La historia de las artes plásticas conserva obras estelares consideradas por la intuición popular y la sabiduría académica, hitos fundamentales y perdurables. Desde este punto de vista, poseen un cierto aire de eternidad, los bisontes de Altamira, la Venus de Milo, el discóbolo de Mirón, la Piedad de Miguel Ángel, la Gioconda de Leonardo, la ronda nocturna de Rembrandt, las meninas de Velázquez, muchos caprichos de Goya, el pensador y el beso de Rodin, las manzanas de Cezanne, el dormitorio en Arlés de Van Gogh, el Guernica de Picasso, el grito de Edward Munch…y así un amplio catálogo.

En dicha línea, y sabiendo que llamaron «el séptimo arte» a la cinematografía, en Hollywood quieren filmar una película que recoja, sintéticamente, las escenas culminantes que perviven, venciendo al tiempo y sus olvidos, de las numerosas cintas de celuloide que se rodaron durante un siglo largo. Desconocemos si la excelente idea llegará a puerto, pero, mientras tanto, navegando con la imaginación, se nos ha ocurrido elaborar una antología de nuestras clásicas preferencias, en la que no pueden faltar las siguientes escenas:

Charlot muerto de hambre, porque hallar oro resultó una quimera, comiéndose sus propias botas con la delicadeza de quien está almorzando en un restaurante de varios tenedores. También, Charles Chaplin apretando tuercas, obsesivamente, con una llave inglesa, en la fábrica de los mecánicos tiempos modernos; y en el remedo del dictador Hitler, dándole patadas al globo terráqueo, tal si fuese un balón.
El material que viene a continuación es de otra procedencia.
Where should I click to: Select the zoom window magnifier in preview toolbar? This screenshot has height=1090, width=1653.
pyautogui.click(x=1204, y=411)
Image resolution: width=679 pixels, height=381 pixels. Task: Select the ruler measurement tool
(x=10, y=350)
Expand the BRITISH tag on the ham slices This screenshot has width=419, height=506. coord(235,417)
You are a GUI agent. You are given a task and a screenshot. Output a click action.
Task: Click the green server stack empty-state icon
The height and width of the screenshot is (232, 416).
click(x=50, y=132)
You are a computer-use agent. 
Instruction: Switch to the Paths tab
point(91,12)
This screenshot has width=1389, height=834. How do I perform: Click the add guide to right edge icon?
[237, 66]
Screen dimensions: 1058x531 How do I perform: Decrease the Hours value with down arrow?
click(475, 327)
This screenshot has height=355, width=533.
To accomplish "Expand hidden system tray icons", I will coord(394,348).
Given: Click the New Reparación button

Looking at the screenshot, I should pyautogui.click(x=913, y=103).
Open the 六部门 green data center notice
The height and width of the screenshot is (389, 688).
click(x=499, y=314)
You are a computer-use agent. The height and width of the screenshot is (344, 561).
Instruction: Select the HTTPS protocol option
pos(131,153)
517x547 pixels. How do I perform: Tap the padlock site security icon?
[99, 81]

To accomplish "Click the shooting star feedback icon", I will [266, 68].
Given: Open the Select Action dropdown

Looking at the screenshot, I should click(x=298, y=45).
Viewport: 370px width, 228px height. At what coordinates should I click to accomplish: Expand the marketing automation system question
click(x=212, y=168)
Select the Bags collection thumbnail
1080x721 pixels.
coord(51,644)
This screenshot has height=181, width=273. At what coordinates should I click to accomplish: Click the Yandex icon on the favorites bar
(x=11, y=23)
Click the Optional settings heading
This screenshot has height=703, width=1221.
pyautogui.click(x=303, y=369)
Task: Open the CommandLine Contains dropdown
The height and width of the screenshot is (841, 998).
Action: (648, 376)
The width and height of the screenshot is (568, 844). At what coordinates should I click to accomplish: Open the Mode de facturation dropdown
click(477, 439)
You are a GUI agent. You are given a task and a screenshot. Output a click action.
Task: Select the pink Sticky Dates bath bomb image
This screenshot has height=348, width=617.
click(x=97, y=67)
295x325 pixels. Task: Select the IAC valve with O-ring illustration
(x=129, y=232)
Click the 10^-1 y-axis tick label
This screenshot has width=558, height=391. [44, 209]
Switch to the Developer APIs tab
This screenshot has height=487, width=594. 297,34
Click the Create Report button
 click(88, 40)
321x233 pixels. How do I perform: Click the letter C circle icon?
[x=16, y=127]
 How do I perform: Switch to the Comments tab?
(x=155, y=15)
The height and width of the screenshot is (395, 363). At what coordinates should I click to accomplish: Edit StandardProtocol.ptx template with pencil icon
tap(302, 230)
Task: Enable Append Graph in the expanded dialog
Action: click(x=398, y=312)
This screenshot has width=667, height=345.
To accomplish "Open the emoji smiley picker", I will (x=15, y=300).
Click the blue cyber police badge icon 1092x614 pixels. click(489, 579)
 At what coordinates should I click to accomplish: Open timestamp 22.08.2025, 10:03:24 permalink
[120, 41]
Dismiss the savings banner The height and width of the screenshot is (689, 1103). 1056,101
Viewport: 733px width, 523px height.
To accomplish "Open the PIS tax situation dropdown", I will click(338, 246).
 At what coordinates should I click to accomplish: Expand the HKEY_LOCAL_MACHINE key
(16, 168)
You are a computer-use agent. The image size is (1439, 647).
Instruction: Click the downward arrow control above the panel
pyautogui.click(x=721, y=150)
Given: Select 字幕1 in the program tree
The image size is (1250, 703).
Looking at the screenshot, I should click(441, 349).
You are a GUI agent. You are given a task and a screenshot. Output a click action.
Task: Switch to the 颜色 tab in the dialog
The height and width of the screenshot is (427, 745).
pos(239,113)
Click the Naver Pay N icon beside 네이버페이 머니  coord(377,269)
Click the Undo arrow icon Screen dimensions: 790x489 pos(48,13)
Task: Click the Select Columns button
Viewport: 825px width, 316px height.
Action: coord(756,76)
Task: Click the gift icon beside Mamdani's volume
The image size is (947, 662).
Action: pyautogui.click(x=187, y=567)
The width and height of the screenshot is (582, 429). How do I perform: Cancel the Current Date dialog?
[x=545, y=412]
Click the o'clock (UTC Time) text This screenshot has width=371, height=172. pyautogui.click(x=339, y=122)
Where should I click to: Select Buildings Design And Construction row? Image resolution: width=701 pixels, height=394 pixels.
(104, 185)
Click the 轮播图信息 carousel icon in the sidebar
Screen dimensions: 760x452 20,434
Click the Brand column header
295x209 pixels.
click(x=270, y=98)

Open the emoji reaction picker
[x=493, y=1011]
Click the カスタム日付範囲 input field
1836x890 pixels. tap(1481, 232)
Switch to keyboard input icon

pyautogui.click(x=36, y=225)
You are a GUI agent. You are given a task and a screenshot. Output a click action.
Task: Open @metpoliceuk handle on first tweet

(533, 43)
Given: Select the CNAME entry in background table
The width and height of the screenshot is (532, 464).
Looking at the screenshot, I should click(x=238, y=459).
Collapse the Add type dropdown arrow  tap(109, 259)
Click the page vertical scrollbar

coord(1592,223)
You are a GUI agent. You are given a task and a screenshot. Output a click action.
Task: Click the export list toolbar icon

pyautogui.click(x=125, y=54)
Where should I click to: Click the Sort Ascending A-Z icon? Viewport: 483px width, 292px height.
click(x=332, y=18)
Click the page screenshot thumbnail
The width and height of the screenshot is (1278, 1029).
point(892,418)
El camarote de los hermanos Marx, paradigma del caos inenarrable, vivido en un espacio donde no cabe un alfiler. Igualmente, dichos hermanos Marx, maquinistas en una locomotora que viaja por las llanuras del Oeste, desguazando los vagones del tren para obtener combustible, mientras Groucho pide, con un grito que se ha popularizado: «¡Madera, más madera!».

El carrito del bebé, bajando sin control la escalinata de Odessa al ser reprimida violentamente la rebelión del acorazado Potemkin.

Escarlata O´Hara, tan caprichosa como codiciosa, pronunciando a contraluz de un crepúsculo incendiado, el tremendo juramento que el viento no se llevó: «Aunque tenga que matar, engañar o robar, a Dios pongo por testigo que jamás volveré a pasar hambre». La divina Greta Garbo, deliciosamente ebria de champán y amor por Melvin Douglas, en el lujoso hotel de París, olvidándose de la fría Ninotchka bolchevique.

Gilda en la prefiguración de un estriptis, quitándose parsimoniosamente el guante que le cubría todo el brazo y cantando con lenta voz aterciopelada: «Amado mío, te quiero tanto…» . La deseada Marilyn, vestida de blanco, paseando por la avenida neoyorquina y, de repente, una ráfaga de aire que sube por la rejilla del subterráneo y le levanta la falda hasta la cintura. La monumental Anita Ekberg, escogida por Fellini para representar la dulce vida de la decadente burguesía romana, bañándose vestida en la fontana de Trevi al amanecer.

Cari Grant con, literalmente, la muerte en los talones, tirándose al suelo para no ser ametrallado por la falsa avioneta de fumigar que lo persigue con saña sobrevolando el maizal donde quiere resguardarse. La escena final de con faldas y a lo loco, cuando Jack Lennon le confiesa a Osgood, su enamorado millonario, que no es una mujer, y éste le contesta: «Bueno, nadie es perfecto».

El surrealismo arreligioso de Buñuel en la parodia de la Santa Cena que culmina Viridiana.

La conclusión de Casablanca, esa obra maestra que merece estar íntegra en cualquier antología. Perdiéndose en la niebla que invade el aeropuerto, el empresario Rick --Humprei Bogart-- va hablando con el prefecto Renault --Claude Rains--, el cual le transmite la creencia de que está comenzando una gran amistad.

A bote pronto, este es nuestro catálogo de los momentos más significativos, más relevantes de la historia cinematográfica.